:: Document section ::
* BEGIN *
Early in the 19th Century, it was extremely fashionable for Europeans to collect wild animals from around the world, bring them home and put them on display like in a museum.

A French dealer decided to take that one step further by bringing home the body of an African warrior. Frank Westerman, a Dutch writer, came across the exhibit in a Spanish museum 30 years ago. He was determined to trace the man’s history.

Blue, white and black, the national colors, decorated a chain link fence that marked the grave of one of the most famous and least enviable sons of Botswana: “El Negro”.

In a tomb, the likes of an unknown soldier, is his resting place in a public park in the city of Gaborone, which is under a trunk of a tree with some rocks on top.

Guerrero Bechuana
Guerrero Bechuana

There is a metal plaque that reads:

El Negro

Died c. 1830

Son of Africa

Carried to Europe in Death

Returned Home to African Soil

October 2000

Traveling as a museum exhibit for 170 years, throughout France and Spain, all of El Negro’s fame comes to him posthumously, unfortunately.
* END *
:: Tasks to perform ::
**A.** Print the part of the passage about El Negro that opens with the words containing "Returned Home to" and closes with "him posthumously, unfortunately.".
**B.** Summarize the passage about El Negro in two sentences.
**C.** Pick up the passage about El Negro after its final sentence and keep writing.
The items after this point are separate material, apart from the passage about El Negro.

:: Extracted data ::
* BEGIN *
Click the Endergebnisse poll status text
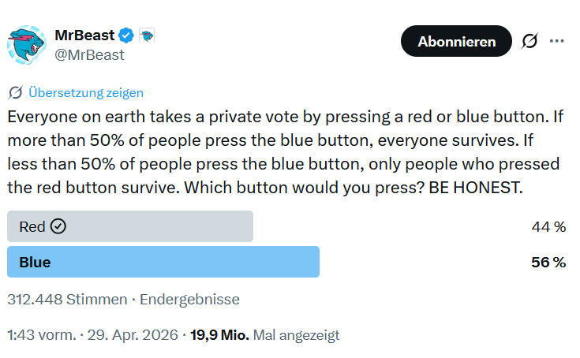Image resolution: width=580 pixels, height=358 pixels. click(189, 300)
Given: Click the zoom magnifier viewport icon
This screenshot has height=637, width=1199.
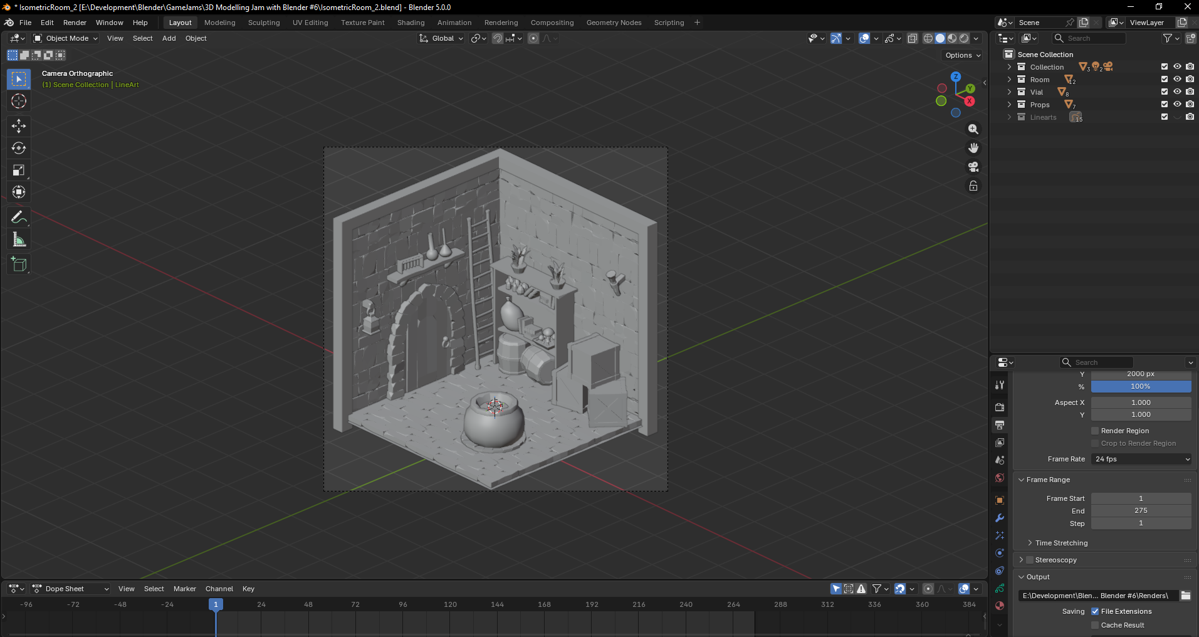Looking at the screenshot, I should [973, 129].
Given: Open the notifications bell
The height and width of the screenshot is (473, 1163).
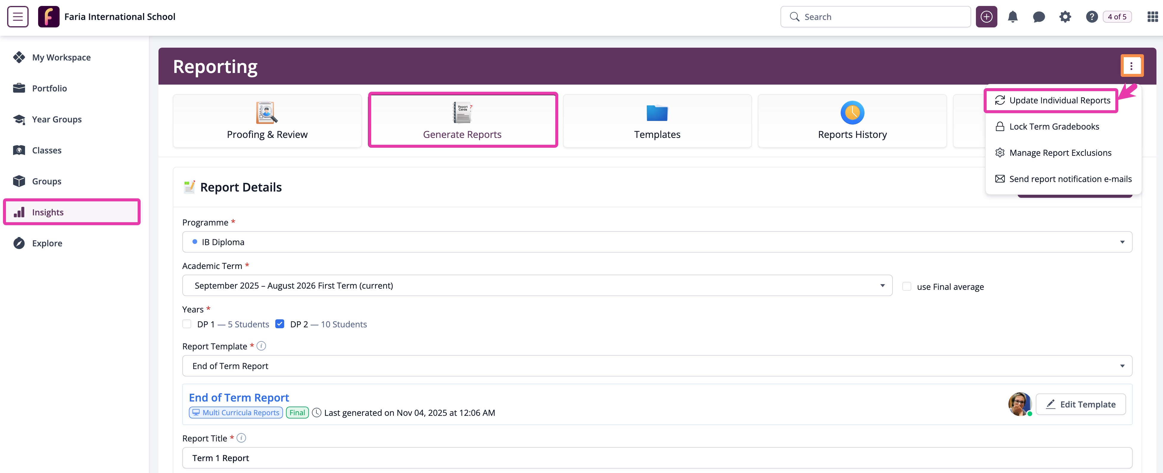Looking at the screenshot, I should click(1013, 16).
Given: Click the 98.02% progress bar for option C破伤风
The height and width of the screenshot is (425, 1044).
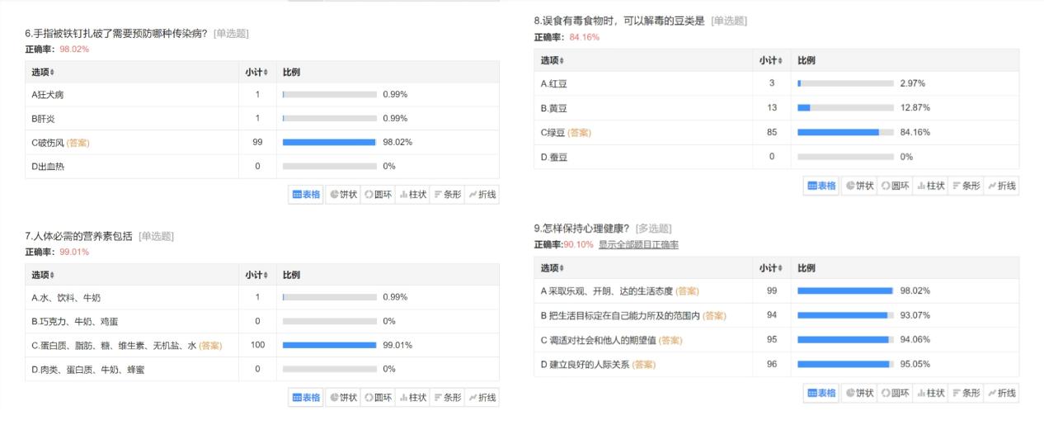Looking at the screenshot, I should [x=329, y=143].
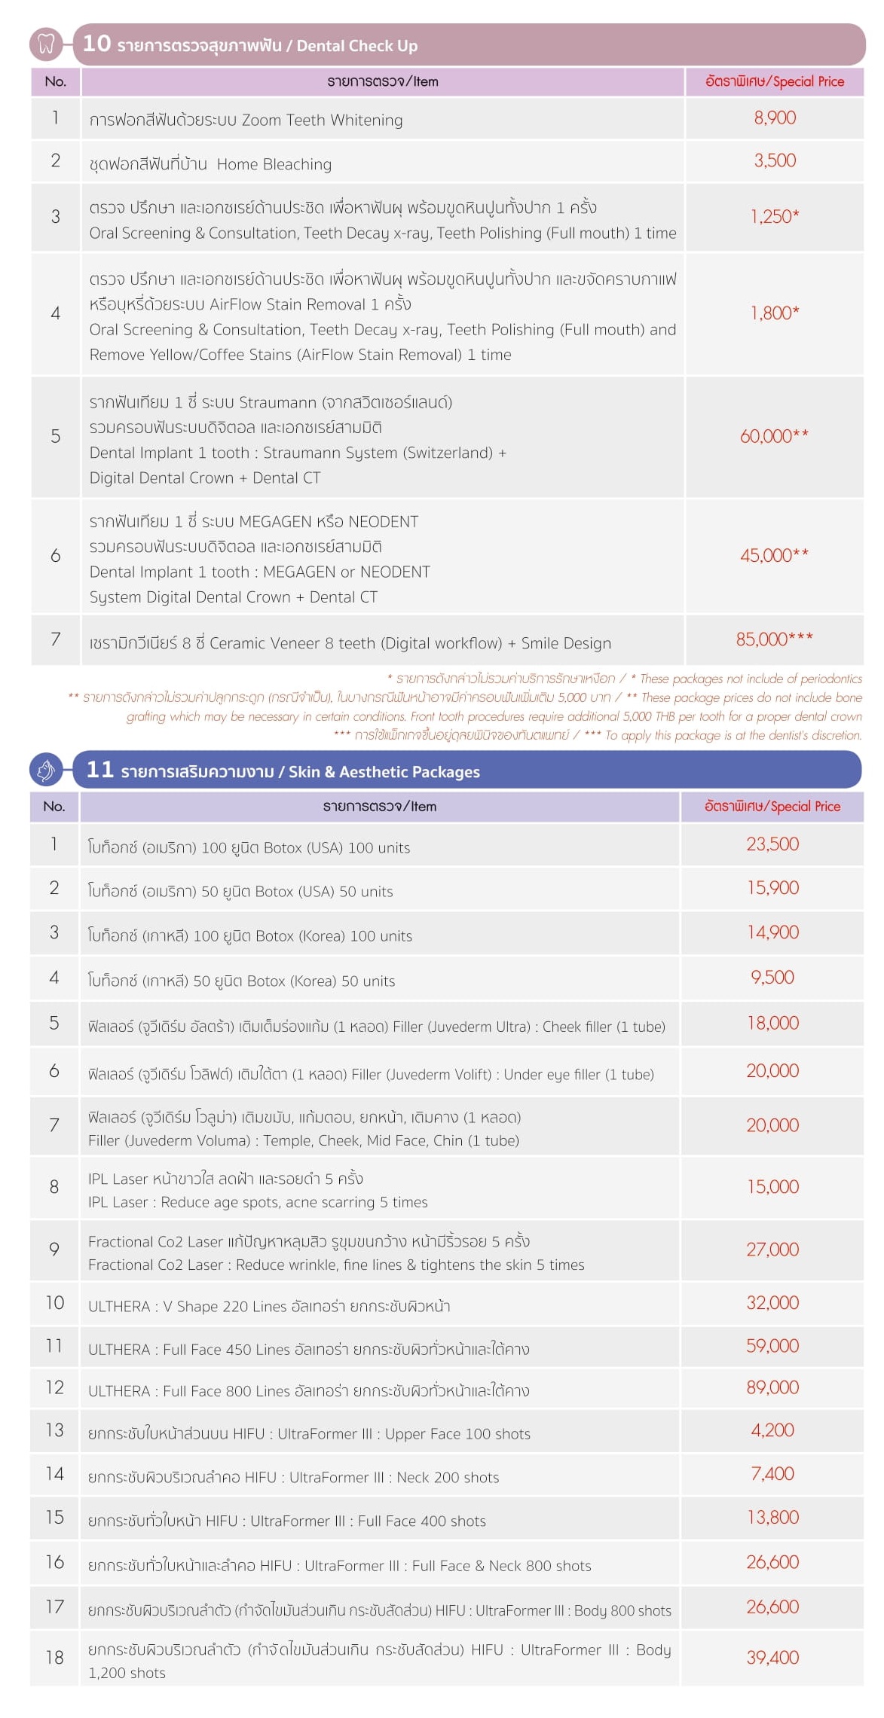Click the ULTHERA V Shape 220 Lines item
This screenshot has width=884, height=1718.
(x=269, y=1306)
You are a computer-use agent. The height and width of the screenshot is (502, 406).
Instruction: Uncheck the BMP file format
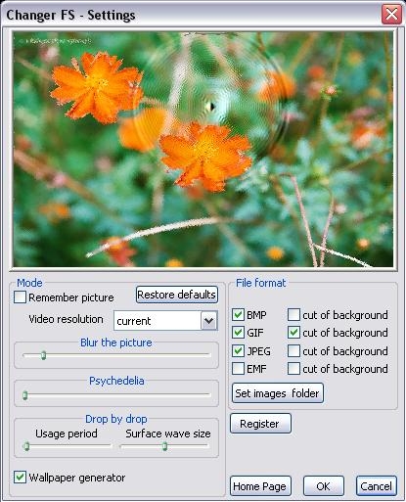coord(238,315)
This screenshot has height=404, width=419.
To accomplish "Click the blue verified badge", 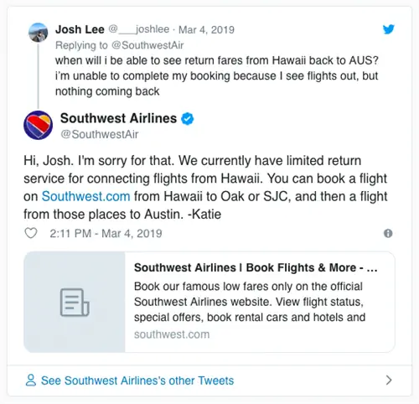I will [x=188, y=119].
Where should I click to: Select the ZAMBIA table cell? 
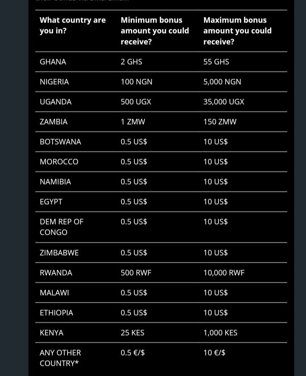pyautogui.click(x=54, y=122)
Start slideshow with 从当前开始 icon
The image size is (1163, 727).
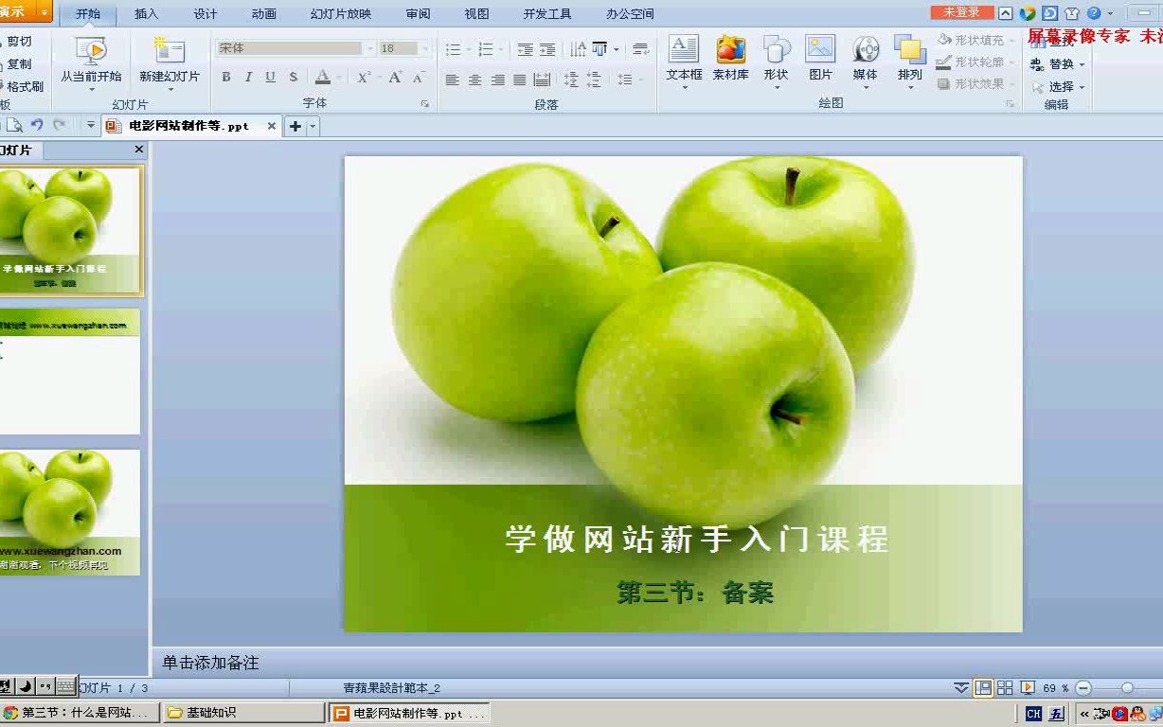(91, 55)
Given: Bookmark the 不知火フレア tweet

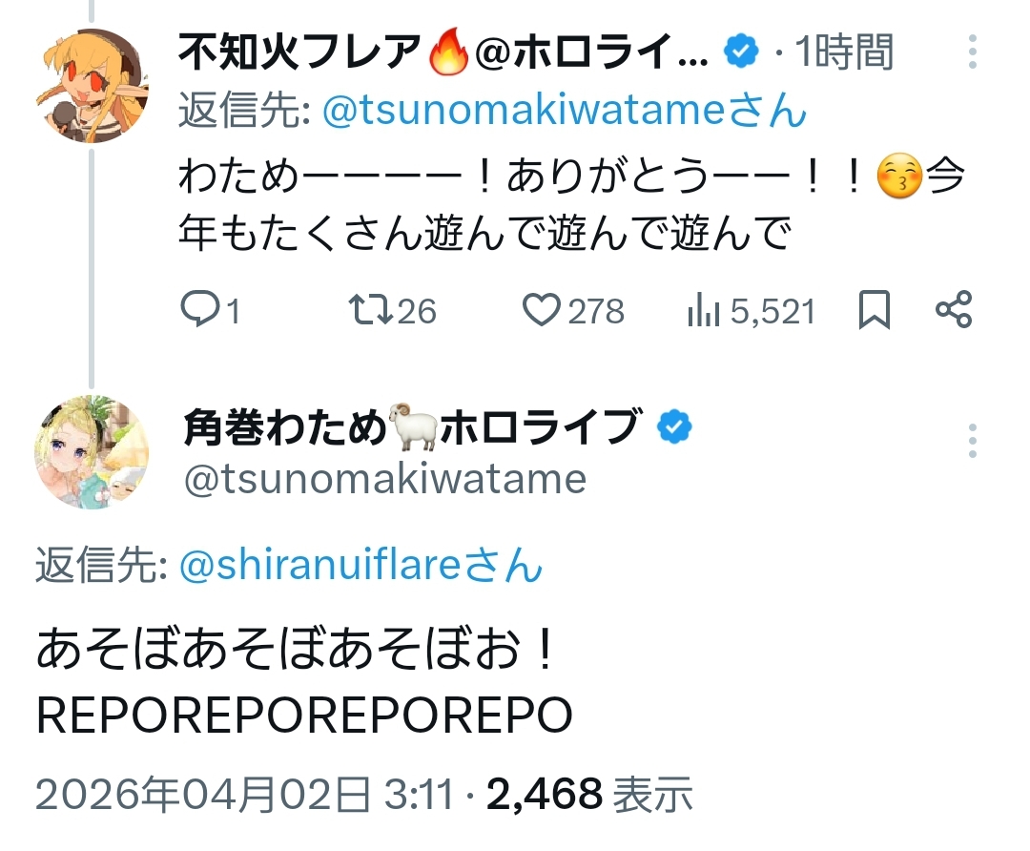Looking at the screenshot, I should point(874,311).
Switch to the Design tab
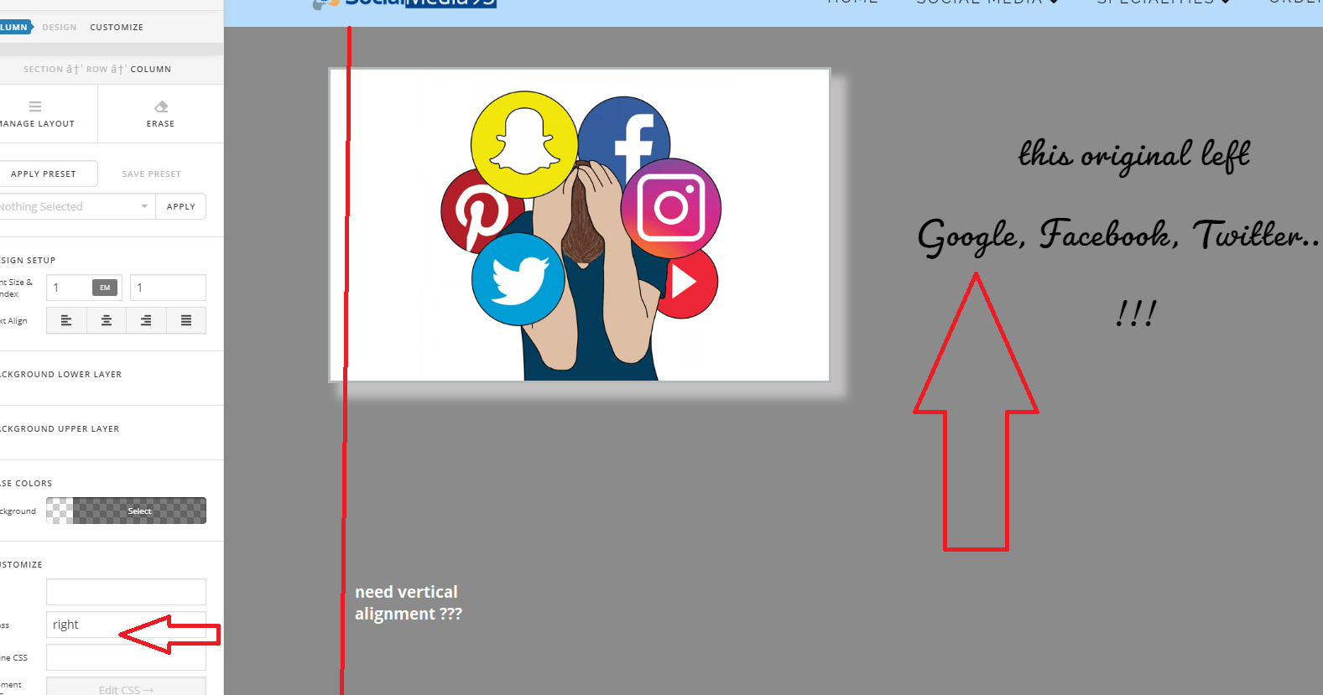The image size is (1323, 695). [60, 28]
* END *
:: Answers per task ::
**A.**
Returned Home to African Soil

October 2000

Traveling as a museum exhibit for 170 years, throughout France and Spain, all of El Negro’s fame comes to him posthumously, unfortunately.

**B.** A French dealer brought the body of an African warrior to Europe, where, known as "El Negro," it traveled as a museum exhibit through France and Spain for 170 years. Dutch writer Frank Westerman came across the exhibit in a Spanish museum and set out to trace the man's history, and the remains were returned to African soil in October 2000 and buried in a public park in Gaborone, Botswana.

**C.**
Exhibited like a trophy, there he stood, nameless, half naked, stuffed and mounted by a taxidermist, while generations of Europeans gaped at him.

“Back in 1983, as a university student from The Netherlands, I accidentally came across him on a hitchhiking trip to Spain. I had spent a night in the town of Banyoles, an hour north of Barcelona.

The entrance of the Darder Museum of Natural History, behind a trio of leafless plane trees, happened to be next door,” Westerman remembers.

“He’s real, you know,” a schoolgirl shouted at me.

“Who’s real?”

“El Negro!” Her voice blared out over the square – accompanied by the snorts and laughter of her friends.

“The next instant an elderly woman stepped out of the hairdressing salon with a cardigan draped over her shoulders. A fragile lady with a pointy chin graced by a few single hairs, she turned a key ring around in her fingers like a rosary. Senora Lola opened up the museum, sold me a ticket and pointed in the direction of the reptile room.”

“That way,” she ordered. “Then go through the rooms clockwise.”

“As I was on my way to the Human Room, an annex of the Mammal Room, past a climbing wall with apes and the skeleton of a gorilla, my merriment gave way to a shudder. There he was, the stuffed Negro of Banyoles. A spear in his right hand, a shield in his left. Bending slightly, shoulders raised. Half-naked, with just a raffia decoration and a coarse orange loincloth.”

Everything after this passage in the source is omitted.